Kontribusi peneliti negara berkembang menjadi sulit terdeteksi sejawatnya di negara maju. Di sinilah letak masalah. Kita semua sepakat, penggalian ilmu pengetahuan bersifat universal. Meski efek lokal bisa melekat pada bidang tertentu, hakikat penelitian tetap universal, apalagi jika kita ingin membangun universitas riset yang unggul dalam bidang-bidang tertentu melalui penelitian. Bagaimana bisa disebut unggul jika kita tak diakui secara global.

Berkembangnya polemik jurnal predator merupakan momen yang tepat bagi pemerintah, dalam hal ini Ditjen Dikti, untuk membenahi masalah penelitian dan publikasi ilmiah kita. Apa yang dibutuhkan sebenarnya adalah definisi jurnal yang baik yang direkomendasikan Dikti sebagai wahana mencapai cita-cita universitas riset.
:::::
**PERMINTAAN TERTULIS**
Salin kata demi kata bagian teks tentang publikasi ilmiah di atas, mulai dari "Berkembangnya polemik jurnal" dan berakhir pada "cita-cita universitas riset.".

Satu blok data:
:::::
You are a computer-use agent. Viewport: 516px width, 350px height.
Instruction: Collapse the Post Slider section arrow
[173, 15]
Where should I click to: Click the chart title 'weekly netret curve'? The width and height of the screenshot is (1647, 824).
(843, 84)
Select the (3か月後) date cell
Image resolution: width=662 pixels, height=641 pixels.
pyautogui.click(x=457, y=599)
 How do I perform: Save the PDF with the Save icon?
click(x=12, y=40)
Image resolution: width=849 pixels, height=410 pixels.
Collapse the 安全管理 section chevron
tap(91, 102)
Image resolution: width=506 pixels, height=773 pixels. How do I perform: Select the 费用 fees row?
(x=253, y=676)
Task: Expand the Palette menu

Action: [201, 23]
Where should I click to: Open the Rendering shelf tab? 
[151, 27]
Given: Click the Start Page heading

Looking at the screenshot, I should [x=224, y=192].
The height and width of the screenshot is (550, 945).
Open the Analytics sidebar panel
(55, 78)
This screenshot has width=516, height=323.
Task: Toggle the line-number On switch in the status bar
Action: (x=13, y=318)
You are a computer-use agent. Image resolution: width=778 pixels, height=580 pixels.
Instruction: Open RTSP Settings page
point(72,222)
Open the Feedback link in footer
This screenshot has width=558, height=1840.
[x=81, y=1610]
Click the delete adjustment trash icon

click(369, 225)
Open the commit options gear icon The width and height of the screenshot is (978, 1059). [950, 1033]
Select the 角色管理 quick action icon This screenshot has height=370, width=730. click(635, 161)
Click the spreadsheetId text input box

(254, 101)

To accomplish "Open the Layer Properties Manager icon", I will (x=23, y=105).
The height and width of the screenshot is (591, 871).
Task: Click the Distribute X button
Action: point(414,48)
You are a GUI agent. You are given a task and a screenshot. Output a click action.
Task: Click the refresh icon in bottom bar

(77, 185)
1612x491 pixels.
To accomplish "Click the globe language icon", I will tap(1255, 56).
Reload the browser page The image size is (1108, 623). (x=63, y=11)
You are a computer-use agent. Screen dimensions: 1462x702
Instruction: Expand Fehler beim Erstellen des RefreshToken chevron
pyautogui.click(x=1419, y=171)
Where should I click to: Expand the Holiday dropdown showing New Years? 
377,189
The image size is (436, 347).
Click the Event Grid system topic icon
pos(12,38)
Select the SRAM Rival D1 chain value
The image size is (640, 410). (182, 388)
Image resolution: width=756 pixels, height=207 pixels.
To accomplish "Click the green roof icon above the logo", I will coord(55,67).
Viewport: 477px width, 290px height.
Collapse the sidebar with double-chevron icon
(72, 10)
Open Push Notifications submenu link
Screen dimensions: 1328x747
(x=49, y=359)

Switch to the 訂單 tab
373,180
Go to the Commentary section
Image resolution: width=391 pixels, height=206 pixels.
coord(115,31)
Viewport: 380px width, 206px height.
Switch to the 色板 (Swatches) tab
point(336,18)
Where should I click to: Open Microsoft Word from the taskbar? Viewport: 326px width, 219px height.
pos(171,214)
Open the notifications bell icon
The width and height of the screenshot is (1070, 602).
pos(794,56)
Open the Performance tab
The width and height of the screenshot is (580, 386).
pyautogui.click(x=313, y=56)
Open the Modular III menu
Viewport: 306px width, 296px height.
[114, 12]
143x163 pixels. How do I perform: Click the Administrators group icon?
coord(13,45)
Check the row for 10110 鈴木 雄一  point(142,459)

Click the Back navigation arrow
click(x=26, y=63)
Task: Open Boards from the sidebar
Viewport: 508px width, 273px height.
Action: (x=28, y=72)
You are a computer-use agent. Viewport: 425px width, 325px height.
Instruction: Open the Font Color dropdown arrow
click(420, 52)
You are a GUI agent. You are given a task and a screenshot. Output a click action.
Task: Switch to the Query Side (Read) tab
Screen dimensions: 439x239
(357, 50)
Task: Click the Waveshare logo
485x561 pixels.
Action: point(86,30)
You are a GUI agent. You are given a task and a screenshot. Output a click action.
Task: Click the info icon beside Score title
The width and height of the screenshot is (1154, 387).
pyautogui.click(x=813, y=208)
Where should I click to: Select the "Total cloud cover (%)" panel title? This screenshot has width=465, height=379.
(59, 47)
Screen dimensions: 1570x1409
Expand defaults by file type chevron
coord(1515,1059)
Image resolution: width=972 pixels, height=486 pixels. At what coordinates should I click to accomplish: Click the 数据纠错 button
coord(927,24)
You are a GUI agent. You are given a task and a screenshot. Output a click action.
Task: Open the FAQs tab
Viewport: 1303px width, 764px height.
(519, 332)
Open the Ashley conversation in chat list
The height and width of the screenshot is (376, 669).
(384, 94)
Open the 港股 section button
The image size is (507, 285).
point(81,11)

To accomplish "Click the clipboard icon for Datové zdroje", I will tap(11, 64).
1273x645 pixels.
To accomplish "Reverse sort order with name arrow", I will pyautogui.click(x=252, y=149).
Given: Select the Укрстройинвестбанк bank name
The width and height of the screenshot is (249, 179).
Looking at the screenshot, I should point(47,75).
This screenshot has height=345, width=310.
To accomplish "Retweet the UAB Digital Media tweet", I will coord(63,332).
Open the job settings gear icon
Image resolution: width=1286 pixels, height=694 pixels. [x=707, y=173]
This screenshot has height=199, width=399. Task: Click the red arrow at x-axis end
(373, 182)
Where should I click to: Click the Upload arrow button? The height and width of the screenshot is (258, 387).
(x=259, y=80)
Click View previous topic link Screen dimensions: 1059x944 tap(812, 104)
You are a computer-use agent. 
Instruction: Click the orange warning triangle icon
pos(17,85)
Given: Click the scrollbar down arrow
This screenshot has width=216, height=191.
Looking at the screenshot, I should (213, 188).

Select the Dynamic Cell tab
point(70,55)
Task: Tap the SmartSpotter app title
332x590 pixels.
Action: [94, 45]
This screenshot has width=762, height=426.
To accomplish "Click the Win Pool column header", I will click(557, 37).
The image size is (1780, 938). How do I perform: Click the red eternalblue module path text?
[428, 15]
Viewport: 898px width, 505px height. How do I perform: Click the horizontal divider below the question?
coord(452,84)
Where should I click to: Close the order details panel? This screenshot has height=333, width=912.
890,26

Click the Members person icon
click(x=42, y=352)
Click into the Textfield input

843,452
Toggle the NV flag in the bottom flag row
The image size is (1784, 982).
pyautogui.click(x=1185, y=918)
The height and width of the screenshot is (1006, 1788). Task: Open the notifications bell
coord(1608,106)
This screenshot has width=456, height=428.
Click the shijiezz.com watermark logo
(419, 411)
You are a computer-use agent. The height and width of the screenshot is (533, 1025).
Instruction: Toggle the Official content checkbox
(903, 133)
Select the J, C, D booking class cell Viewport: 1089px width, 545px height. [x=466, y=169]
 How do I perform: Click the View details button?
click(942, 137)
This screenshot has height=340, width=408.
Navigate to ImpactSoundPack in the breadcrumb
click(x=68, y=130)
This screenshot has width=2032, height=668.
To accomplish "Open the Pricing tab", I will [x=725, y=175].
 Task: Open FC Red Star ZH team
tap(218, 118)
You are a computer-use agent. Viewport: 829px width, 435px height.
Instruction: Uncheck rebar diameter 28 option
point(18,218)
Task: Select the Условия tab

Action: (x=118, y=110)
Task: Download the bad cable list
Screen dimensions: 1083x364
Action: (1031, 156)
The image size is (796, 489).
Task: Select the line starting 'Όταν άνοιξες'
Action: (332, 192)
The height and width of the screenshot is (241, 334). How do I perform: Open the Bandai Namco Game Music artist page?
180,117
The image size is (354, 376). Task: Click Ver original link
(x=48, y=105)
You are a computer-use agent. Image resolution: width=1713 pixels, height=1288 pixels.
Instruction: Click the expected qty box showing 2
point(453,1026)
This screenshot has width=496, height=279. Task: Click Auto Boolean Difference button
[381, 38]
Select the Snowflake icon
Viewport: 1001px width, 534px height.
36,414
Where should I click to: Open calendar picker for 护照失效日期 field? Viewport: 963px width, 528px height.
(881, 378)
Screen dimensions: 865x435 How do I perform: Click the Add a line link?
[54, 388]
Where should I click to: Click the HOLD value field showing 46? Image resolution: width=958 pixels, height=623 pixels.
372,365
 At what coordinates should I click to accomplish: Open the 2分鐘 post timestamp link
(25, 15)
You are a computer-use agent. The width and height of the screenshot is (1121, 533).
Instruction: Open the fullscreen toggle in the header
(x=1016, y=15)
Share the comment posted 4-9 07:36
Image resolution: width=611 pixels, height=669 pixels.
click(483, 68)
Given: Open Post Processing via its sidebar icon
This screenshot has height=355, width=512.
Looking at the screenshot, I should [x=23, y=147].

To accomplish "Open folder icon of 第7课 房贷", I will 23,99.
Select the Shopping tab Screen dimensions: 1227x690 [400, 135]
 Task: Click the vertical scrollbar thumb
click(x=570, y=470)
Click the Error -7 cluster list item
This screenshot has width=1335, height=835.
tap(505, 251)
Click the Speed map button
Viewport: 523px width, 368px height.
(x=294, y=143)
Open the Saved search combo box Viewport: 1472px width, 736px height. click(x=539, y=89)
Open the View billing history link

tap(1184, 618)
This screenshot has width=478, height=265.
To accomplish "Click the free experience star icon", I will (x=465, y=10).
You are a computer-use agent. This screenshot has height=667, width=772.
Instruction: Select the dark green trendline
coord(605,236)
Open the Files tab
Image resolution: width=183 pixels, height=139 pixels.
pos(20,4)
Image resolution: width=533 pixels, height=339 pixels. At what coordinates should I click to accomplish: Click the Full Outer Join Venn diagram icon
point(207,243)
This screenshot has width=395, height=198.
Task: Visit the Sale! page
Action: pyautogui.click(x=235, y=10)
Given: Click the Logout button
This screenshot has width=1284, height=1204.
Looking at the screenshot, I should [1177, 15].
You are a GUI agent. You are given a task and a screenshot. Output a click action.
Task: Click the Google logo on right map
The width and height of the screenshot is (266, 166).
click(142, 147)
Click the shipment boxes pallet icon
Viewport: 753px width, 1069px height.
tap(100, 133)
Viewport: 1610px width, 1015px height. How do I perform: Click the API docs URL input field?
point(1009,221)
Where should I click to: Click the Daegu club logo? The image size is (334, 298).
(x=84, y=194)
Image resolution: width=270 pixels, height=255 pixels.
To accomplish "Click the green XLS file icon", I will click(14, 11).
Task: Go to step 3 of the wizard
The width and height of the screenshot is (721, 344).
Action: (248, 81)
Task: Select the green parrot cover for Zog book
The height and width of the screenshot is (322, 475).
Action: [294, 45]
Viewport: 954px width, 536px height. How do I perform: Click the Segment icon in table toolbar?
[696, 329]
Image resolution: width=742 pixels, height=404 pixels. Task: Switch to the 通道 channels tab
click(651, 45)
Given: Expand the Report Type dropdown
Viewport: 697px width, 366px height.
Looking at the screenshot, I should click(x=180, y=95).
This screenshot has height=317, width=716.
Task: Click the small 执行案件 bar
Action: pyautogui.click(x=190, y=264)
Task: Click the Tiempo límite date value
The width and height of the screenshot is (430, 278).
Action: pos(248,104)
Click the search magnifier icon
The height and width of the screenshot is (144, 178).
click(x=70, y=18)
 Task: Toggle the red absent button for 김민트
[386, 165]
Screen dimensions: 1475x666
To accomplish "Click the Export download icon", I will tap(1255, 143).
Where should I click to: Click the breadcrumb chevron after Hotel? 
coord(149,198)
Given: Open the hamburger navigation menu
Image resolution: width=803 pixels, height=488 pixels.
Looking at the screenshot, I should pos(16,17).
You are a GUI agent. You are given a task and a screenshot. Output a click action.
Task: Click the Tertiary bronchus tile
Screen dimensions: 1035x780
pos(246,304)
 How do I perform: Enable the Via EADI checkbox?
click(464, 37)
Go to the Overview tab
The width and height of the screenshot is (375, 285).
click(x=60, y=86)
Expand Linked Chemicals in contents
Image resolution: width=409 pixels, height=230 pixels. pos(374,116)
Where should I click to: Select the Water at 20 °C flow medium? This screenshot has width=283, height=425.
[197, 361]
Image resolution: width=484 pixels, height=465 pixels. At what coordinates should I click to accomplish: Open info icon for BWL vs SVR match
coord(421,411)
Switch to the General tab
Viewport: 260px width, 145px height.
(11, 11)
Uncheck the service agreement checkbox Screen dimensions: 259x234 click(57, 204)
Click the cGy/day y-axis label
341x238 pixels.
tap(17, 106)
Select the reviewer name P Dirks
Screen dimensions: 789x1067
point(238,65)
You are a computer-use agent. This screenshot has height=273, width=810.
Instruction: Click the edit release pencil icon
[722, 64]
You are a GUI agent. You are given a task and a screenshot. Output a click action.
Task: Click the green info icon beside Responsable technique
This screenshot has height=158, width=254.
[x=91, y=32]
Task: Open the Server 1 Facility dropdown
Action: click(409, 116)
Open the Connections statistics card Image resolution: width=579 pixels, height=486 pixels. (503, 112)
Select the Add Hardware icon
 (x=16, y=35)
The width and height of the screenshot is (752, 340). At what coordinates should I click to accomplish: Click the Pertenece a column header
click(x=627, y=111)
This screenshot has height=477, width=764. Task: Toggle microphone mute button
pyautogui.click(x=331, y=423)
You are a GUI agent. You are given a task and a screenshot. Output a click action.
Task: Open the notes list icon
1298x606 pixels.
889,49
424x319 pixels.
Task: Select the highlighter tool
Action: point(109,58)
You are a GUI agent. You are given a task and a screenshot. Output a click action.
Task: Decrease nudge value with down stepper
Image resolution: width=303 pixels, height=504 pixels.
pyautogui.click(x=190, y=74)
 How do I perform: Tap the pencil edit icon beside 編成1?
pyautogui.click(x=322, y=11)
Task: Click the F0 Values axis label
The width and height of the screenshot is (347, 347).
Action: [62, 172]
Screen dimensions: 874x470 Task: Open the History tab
:::::
**JAWABAN TUGAS**
Berkembangnya polemik jurnal predator merupakan momen yang tepat bagi pemerintah, dalam hal ini Ditjen Dikti, untuk membenahi masalah penelitian dan publikasi ilmiah kita. Apa yang dibutuhkan sebenarnya adalah definisi jurnal yang baik yang direkomendasikan Dikti sebagai wahana mencapai cita-cita universitas riset.